■ PROBLEM REQUIREMENTS
Express the lines from the one containing "Click the blue poster" through the one containing "The image size is (395, 223). point(169,16)" as a JSON list of strings, with one string per line and blank lines omitted.

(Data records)
○ ○ ○ ○

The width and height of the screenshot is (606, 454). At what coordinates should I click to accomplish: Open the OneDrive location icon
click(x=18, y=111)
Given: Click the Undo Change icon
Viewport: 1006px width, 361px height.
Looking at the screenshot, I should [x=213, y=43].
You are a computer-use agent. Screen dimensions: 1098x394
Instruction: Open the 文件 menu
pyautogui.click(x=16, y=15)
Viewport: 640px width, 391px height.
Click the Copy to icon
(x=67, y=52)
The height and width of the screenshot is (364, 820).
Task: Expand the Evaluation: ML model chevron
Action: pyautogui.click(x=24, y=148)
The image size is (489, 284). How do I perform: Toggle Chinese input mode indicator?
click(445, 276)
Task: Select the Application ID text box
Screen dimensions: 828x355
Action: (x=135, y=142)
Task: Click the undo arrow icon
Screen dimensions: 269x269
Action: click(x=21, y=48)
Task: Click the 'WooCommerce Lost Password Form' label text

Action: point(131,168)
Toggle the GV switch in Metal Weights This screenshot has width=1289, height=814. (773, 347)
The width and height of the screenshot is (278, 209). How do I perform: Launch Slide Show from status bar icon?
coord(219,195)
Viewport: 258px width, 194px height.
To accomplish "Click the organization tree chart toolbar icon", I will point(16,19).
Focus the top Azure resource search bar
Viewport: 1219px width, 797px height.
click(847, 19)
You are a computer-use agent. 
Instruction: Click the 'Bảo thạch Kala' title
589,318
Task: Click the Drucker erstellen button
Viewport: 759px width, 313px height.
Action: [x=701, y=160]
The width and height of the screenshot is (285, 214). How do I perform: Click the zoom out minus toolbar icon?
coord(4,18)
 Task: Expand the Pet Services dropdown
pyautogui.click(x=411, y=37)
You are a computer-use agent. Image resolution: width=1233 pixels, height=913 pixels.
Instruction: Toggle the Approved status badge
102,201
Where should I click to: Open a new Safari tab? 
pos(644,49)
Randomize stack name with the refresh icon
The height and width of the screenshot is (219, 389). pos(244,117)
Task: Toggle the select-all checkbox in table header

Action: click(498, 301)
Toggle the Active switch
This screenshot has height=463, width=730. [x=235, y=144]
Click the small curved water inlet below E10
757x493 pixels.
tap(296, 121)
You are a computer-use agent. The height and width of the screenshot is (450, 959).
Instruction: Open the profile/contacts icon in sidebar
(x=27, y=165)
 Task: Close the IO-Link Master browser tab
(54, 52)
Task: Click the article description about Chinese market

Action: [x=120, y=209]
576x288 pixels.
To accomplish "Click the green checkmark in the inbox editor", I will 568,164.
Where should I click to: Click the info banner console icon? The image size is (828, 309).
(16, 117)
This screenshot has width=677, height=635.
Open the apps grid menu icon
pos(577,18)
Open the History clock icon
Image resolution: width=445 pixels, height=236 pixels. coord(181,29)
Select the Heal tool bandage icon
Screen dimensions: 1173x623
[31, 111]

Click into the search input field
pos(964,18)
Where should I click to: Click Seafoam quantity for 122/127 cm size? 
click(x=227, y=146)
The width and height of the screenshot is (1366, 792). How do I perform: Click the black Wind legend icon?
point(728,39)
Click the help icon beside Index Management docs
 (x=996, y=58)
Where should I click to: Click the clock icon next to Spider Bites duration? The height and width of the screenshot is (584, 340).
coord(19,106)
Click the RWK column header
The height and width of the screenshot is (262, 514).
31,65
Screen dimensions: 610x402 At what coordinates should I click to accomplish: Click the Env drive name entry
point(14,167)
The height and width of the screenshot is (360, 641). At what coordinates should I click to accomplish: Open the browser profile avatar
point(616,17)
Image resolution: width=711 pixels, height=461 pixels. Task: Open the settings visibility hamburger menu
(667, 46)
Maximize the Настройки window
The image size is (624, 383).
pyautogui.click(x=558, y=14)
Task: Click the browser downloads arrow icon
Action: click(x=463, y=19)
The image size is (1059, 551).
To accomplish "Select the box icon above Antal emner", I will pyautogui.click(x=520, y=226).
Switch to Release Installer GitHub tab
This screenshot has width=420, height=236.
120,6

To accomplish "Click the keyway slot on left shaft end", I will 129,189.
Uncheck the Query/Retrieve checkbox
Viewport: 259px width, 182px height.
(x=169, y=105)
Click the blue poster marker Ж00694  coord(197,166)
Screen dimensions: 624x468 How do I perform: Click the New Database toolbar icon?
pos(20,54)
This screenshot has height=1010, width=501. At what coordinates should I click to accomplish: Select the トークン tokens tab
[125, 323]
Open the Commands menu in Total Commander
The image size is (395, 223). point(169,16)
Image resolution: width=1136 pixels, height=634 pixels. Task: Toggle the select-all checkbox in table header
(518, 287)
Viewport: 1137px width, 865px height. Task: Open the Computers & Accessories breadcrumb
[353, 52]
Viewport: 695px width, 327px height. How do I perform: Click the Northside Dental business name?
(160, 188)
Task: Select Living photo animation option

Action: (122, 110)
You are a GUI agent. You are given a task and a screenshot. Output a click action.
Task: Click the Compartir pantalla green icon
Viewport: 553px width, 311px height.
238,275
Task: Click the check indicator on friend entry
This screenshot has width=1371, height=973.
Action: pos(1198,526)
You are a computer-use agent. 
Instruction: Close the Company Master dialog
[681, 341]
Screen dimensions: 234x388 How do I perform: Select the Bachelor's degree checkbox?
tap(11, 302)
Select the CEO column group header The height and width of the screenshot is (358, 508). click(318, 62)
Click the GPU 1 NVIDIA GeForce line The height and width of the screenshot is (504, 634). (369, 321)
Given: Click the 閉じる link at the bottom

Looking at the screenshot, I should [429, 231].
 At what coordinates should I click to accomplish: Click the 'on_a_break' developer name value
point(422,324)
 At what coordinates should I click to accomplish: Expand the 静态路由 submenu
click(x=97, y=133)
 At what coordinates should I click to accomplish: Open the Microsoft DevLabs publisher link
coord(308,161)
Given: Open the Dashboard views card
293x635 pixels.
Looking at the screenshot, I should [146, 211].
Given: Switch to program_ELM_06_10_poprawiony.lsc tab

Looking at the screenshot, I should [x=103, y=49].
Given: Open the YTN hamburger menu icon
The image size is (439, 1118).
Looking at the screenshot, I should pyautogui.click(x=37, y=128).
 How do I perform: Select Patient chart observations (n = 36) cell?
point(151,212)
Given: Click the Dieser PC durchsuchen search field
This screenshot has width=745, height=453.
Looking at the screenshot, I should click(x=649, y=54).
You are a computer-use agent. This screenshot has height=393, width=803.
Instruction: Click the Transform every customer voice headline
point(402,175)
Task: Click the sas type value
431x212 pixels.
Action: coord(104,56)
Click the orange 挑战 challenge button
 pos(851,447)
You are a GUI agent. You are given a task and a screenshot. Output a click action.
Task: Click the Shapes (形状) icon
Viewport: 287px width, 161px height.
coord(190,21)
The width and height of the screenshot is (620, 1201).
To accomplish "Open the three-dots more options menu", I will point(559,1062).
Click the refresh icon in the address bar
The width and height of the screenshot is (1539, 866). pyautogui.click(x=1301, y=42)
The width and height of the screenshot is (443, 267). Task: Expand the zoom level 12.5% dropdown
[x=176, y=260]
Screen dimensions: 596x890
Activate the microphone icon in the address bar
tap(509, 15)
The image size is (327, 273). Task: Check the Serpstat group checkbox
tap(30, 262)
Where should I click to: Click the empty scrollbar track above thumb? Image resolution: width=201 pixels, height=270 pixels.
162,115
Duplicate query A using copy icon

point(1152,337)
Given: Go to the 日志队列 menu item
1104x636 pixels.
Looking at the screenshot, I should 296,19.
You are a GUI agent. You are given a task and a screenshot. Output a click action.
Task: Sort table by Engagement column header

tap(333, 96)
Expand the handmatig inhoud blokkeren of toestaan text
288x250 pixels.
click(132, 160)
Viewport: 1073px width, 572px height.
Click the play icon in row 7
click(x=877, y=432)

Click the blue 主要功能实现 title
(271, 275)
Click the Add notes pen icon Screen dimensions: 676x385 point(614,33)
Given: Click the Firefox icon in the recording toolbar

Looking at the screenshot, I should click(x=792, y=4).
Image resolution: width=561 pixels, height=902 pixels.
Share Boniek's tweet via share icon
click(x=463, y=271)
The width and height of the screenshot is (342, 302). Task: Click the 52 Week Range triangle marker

○ ○ ○ ○

■ TASK OUTPUT
[
  "Click the blue poster marker Ж00694  coord(197,166)",
  "Screen dimensions: 624x468 How do I perform: Click the New Database toolbar icon?",
  "pos(20,54)",
  "This screenshot has height=1010, width=501. At what coordinates should I click to accomplish: Select the トークン tokens tab",
  "[125, 323]",
  "Open the Commands menu in Total Commander",
  "The image size is (395, 223). point(169,16)"
]